Falling Footfall – A Result of Failing Policies
The very disappointing news that the footfall in Northampton in the last year has fallen by 6.41% against a forecast increase target of 2% effectively missing their target by 8.41% alongside the huge increase in the number of vacant properties in the Town Centre from 45 in 2010 to 77 in 2011 raises very serious concerns and questions about the future.
The fall in the number of visitors to Northampton in the last year also has to be put into context with the 2.2% increase in 2010 when arguably the impact of the worldwide banking crisis and economic downturn was supposed to have reached its peak.
What of course it illustrates that the Conservative – Liberal Democrat Governments “we have an economic strategy and policies to revive the economy and reduce national borrowing” policies, that they still maintain is working, is as Labour have been saying for some time simply not working, with borrowing at an all-time high, the interest on the national debt increasing and the economy in recession which is being reflected in the high streets and town centres up and down the country.
Northampton is a barometer and typical example of the failure of the national coalition parties to invest in growth and employment.
The recently published results by the Borough Council also begs the question why the Cabinet Member for Regeneration Planning and Enterprise said in his January report to full Council that,
“Footfall figures for November 2011 show an increase of around 1.6% in comparison with 2010”.
and again in his report in March this year that,
“December footfall figures for the Town Centre were up more than 8% on the previous year, building on the trend identified in November. This is the result of the administration’s priority to support town centre businesses with more visitor attractions and events”

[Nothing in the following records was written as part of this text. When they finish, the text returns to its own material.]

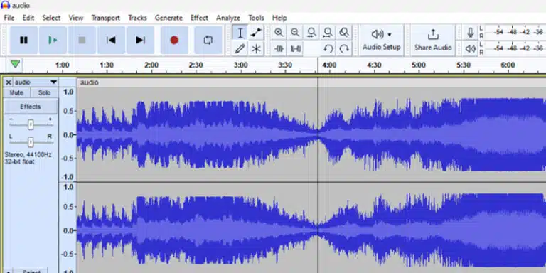Click the Trim audio outside selection icon

279,49
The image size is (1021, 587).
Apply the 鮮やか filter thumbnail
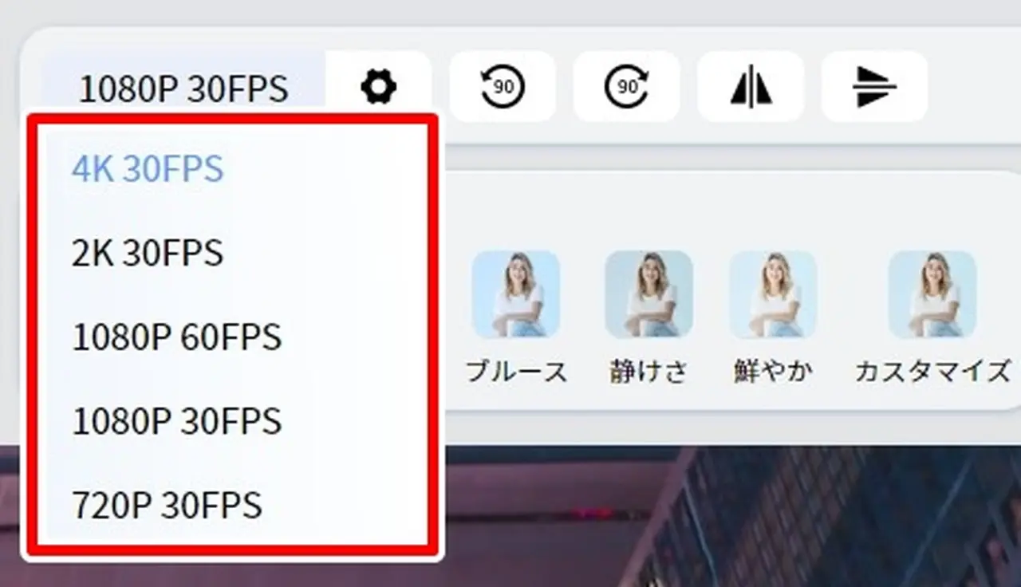coord(772,294)
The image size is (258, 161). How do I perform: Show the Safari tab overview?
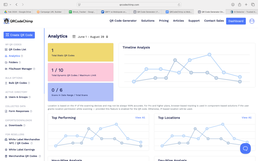coord(253,5)
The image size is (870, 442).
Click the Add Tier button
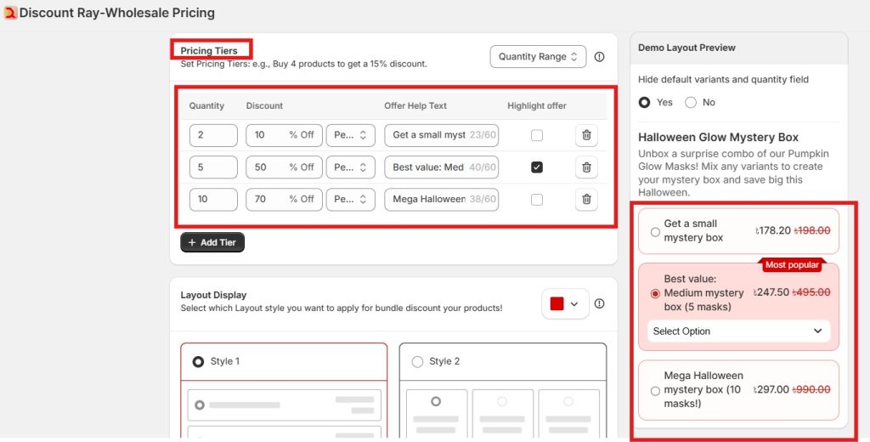point(212,242)
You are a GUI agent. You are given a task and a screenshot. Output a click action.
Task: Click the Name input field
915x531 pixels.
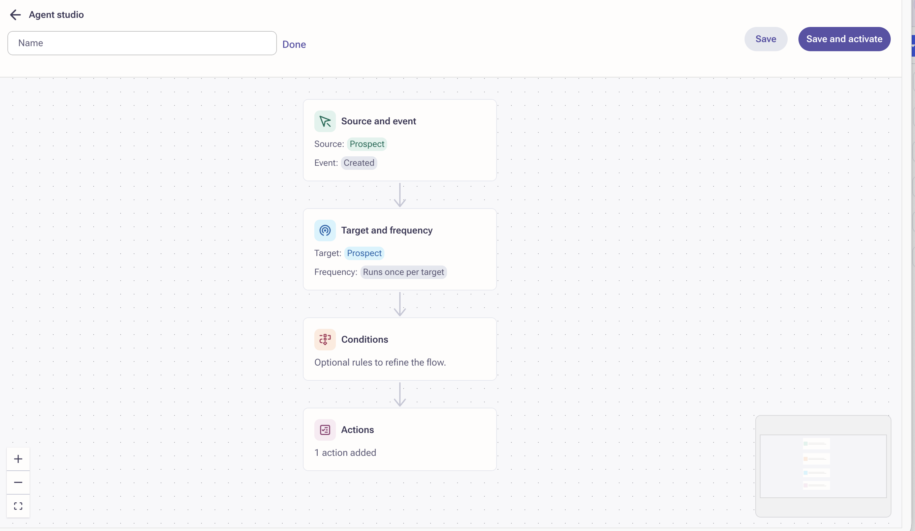point(142,43)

It may of course be that the number of visitors did increase in November and December and I distinctly remember that when it was asked if the milder December weather in 2011 compared with the extreme weather in 2010 had perhaps contributed to more people coming to the town the response from Cllr Tim Hadland was very clear, memorable and unequivocal,
“the people of Northampton are a tough breed and the weather conditions would not have put them off, the increase in visitors was entirely down to the Conservative administration’s policies”
I agree about the strength of character of the people of Northampton which is why they should not be taken for granted or treated with contempt as the Conservatives continually demonstrate is their approach, but importantly if we are being told that any success is entirely down to the administration’s policies then conversely any failure has also to be put down to the same policies.

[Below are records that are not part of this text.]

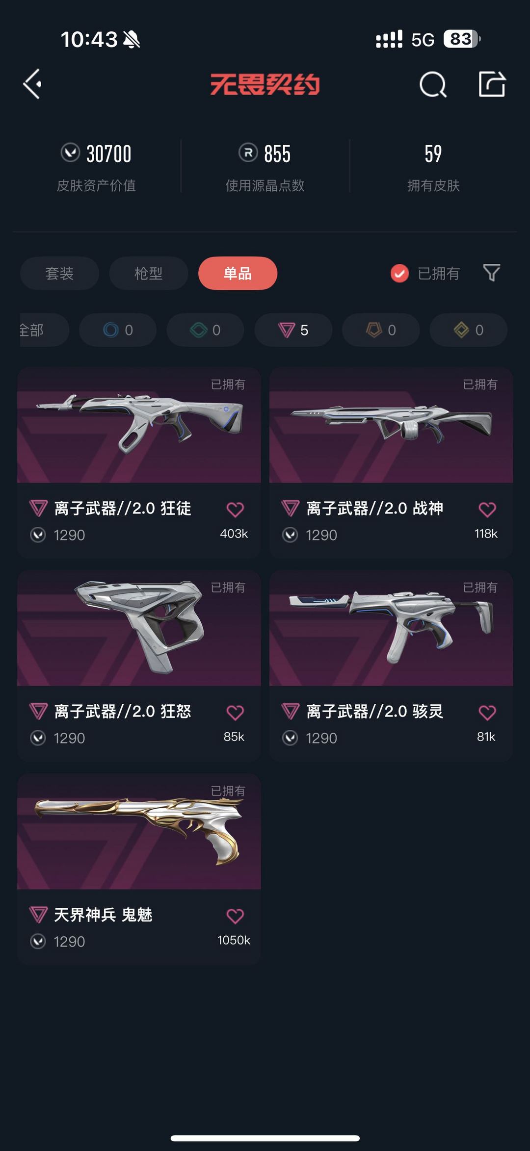
Task: Select the 单品 tab
Action: click(x=238, y=273)
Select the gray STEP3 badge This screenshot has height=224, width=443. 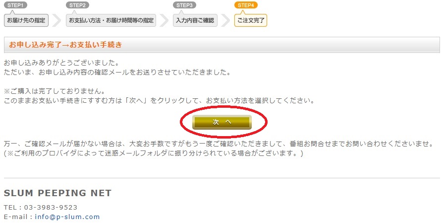(x=184, y=5)
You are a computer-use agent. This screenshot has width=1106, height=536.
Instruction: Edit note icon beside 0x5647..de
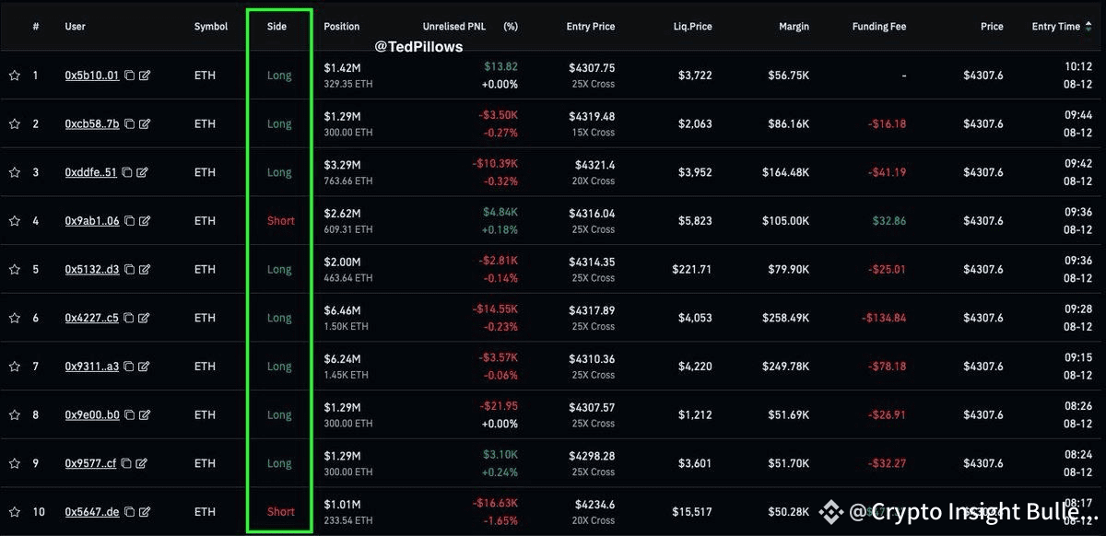click(145, 512)
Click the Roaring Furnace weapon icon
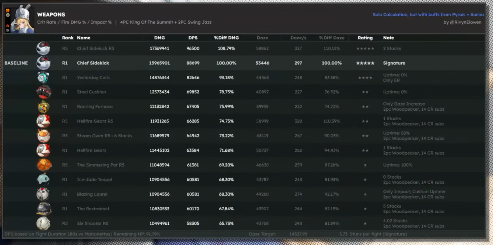This screenshot has height=245, width=493. click(x=43, y=107)
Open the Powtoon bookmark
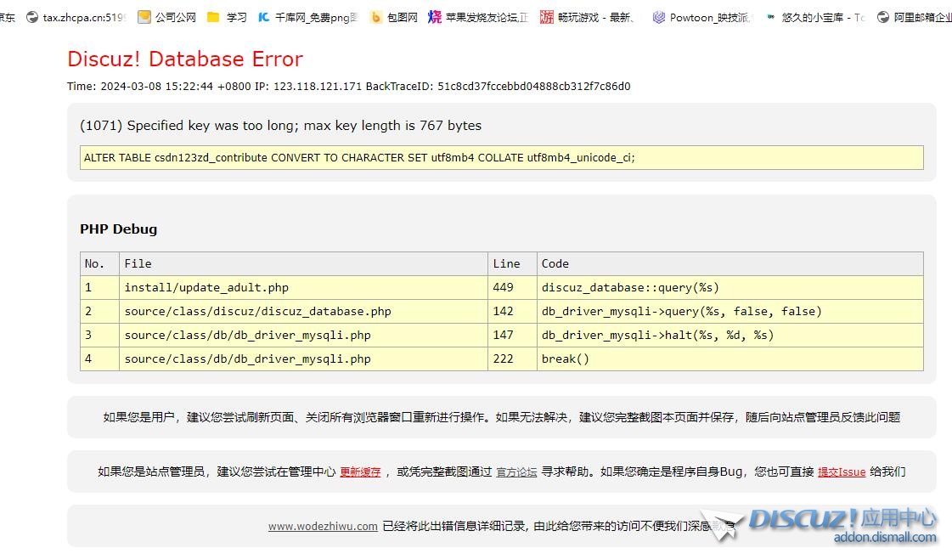This screenshot has height=559, width=952. 701,17

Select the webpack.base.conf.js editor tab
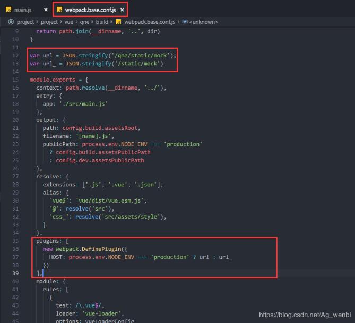coord(90,10)
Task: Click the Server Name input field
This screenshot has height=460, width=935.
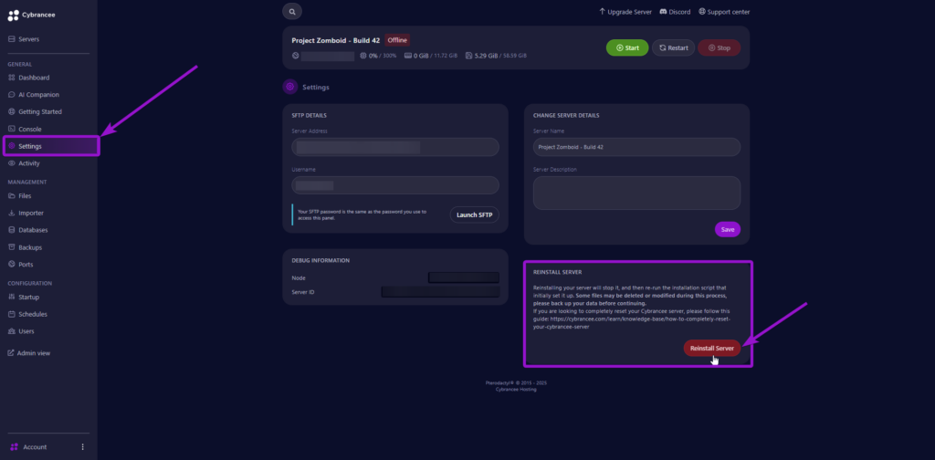Action: 636,147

Effectively it appears that in the 12 months to April this year people visiting the town was up in November and December and down the rest of the year.
Those who have been following the Legal and General Grosvenor Centre issue will obviously be asking if and what influence the reduced numbers of people visiting Northampton had on their decision to stop work on the Grosvenor Development plans.
It will also raise the question from those who have argued that should the Council revisit the whole of the Central Area Action Plan with seventy-seven vacant properties in the town.
It is an argument that will continue until a resolution of the Grosvenor Centre issues is found.
On the positive side we know that the footfall figures in Northampton town centre are calculated using cameras in the Market Square and Abington Street and that the figures are compiled for Northampton Borough Council’s town centre team by an independent company, Springboard, who operate footfall cameras in hundreds of town centres, shopping centres and retail parks around the country, so at least they are reliable.
I can’t help wondering though if the thousands of primary school children who lined the Market Square and Abington Street for the fantastic Olympic Torch event will be counted as “footfall” in the July figures.
Of course, and I have argued this on many occasions it is not necessarily the footfall that is all important but the number of bags that people are carrying when moving around the town centre having purchased goods from the hard pressed retailers.
The decline in the number of visitors to Northampton are a major cause of concern impacting on the whole of the Borough and one that has to be given priority in order to support the excellent work being carried out by the Town Centre BID and prevent the town from entering into terminal decline.
It is time the Borough and County Council Conservatives started to take Northampton as the County Town seriously and set about making it a place where people want to invest and where people want to come and spend their time and money.